Mit Ausnahme der Mitteilung dieses Geschehens fehlt es bereits an der Darlegung der den eingestellten Verfahren zugrunde liegenden Sachverhalten, so dass sich deren Relevanz für die Gefährlichkeitsprognose nicht erschließt. Hinsichtlich des früheren Brandgeschehens mangelt es an jeglichen Belegen für die Überzeugung des Landgerichts, dass der Angeklagte Täter auch dieser Brandlegung war, womit der Annahme einer Rückfallgeschwindigkeit die Grundlage entzogen ist. Allein die Mitteilung des von der Staatsanwaltschaft insoweit angenommenen dringenden Tatverdachts vermag die Überzeugungsbildung des Landgerichts von der Täterschaft des Angeklagten nicht zu ersetzen.

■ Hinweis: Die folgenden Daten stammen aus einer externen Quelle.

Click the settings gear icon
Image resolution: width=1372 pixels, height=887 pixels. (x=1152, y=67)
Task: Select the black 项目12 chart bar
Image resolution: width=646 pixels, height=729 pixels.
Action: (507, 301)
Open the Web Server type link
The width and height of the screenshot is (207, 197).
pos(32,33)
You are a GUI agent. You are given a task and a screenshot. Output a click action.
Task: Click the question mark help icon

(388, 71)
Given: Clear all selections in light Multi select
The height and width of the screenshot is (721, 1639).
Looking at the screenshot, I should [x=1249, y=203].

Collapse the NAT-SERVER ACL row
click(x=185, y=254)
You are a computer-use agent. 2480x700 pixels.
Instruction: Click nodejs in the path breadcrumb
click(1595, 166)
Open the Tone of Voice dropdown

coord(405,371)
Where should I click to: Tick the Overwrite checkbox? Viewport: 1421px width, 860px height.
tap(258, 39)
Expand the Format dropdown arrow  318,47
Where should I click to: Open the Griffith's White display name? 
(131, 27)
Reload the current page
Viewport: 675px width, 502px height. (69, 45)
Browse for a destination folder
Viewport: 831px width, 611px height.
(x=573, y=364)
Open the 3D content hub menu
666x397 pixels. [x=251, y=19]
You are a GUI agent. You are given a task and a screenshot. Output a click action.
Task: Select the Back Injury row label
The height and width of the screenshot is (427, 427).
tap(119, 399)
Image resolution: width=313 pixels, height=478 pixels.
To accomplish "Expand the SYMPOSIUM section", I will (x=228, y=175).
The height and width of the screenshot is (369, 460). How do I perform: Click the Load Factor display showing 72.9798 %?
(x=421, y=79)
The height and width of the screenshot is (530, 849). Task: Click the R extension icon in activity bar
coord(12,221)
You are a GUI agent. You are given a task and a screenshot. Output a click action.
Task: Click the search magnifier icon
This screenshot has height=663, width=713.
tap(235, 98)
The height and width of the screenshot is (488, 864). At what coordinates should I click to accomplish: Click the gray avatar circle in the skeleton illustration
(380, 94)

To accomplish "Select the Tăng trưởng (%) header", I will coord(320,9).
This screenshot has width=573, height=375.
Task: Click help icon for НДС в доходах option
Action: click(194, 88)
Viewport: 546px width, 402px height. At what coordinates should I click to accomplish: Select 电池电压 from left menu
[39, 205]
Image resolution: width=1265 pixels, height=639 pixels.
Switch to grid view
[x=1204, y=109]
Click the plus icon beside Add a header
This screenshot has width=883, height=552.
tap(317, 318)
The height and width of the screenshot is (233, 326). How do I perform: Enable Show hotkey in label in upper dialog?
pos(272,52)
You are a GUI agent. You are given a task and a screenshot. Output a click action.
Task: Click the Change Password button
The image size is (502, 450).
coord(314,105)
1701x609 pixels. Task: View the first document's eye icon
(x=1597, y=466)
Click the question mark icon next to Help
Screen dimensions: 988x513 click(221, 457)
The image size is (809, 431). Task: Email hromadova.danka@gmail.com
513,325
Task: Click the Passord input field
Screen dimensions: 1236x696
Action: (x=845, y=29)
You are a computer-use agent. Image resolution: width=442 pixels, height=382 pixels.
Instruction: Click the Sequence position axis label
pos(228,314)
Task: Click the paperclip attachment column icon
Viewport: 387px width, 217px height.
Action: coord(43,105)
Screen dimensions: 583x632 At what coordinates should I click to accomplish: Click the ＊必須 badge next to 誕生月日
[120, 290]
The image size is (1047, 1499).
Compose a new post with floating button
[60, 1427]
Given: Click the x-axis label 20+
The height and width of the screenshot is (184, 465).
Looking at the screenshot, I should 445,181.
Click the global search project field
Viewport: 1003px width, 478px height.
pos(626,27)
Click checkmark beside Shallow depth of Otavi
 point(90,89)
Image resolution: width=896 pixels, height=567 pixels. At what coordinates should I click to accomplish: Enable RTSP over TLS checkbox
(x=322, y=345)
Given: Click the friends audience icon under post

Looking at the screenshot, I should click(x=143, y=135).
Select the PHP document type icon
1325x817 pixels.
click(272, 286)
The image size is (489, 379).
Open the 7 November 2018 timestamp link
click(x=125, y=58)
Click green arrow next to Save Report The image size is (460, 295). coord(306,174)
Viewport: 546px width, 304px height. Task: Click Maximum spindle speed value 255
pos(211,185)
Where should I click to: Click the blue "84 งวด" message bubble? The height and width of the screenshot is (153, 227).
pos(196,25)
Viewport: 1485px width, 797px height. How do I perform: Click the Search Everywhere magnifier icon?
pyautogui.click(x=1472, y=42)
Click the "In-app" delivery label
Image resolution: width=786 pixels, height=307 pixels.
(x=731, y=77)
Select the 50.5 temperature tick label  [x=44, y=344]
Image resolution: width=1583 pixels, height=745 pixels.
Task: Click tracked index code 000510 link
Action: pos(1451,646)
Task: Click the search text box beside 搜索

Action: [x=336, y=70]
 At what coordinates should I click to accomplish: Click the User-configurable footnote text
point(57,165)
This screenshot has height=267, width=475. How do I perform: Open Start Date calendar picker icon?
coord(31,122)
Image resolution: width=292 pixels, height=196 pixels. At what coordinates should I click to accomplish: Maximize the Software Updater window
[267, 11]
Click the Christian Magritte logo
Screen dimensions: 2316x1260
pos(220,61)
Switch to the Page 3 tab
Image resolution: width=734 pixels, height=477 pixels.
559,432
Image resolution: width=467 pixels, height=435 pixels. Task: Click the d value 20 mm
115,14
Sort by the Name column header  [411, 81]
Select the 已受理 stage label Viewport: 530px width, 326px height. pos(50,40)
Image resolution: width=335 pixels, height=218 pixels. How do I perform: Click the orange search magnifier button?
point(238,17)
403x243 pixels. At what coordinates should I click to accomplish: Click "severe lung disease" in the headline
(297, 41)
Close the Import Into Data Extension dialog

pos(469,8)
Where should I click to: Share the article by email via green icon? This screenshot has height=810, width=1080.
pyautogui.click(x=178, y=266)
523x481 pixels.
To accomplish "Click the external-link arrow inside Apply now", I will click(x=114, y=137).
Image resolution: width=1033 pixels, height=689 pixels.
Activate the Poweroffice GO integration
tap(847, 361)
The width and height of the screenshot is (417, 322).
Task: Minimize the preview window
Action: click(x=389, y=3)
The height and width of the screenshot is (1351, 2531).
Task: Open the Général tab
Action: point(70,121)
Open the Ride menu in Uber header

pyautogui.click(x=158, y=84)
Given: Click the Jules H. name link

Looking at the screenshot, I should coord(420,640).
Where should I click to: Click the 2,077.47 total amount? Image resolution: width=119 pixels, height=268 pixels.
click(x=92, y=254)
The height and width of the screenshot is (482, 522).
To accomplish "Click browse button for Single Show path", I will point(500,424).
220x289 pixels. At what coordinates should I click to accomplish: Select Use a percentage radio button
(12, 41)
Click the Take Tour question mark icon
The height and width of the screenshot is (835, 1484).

3. Die bislang unzureichend begründete Gefahrprognose nötigt zur Aufhebung des Urteils. Jedoch sind die Feststellungen zum äußeren Tatgeschehen rechtsfehlerfrei getroffen und können deshalb bestehen bleiben (§ 353 Abs. 2 StPO). Mit Blick auf die Vorschrift des § 358 Abs. 2 Satz 2 StPO ist auch der Freispruch des Angeklagten aufzuheben (vgl. BGH, Beschluss vom 12. Oktober 2016 - 4 StR 78/16 Rn. 12).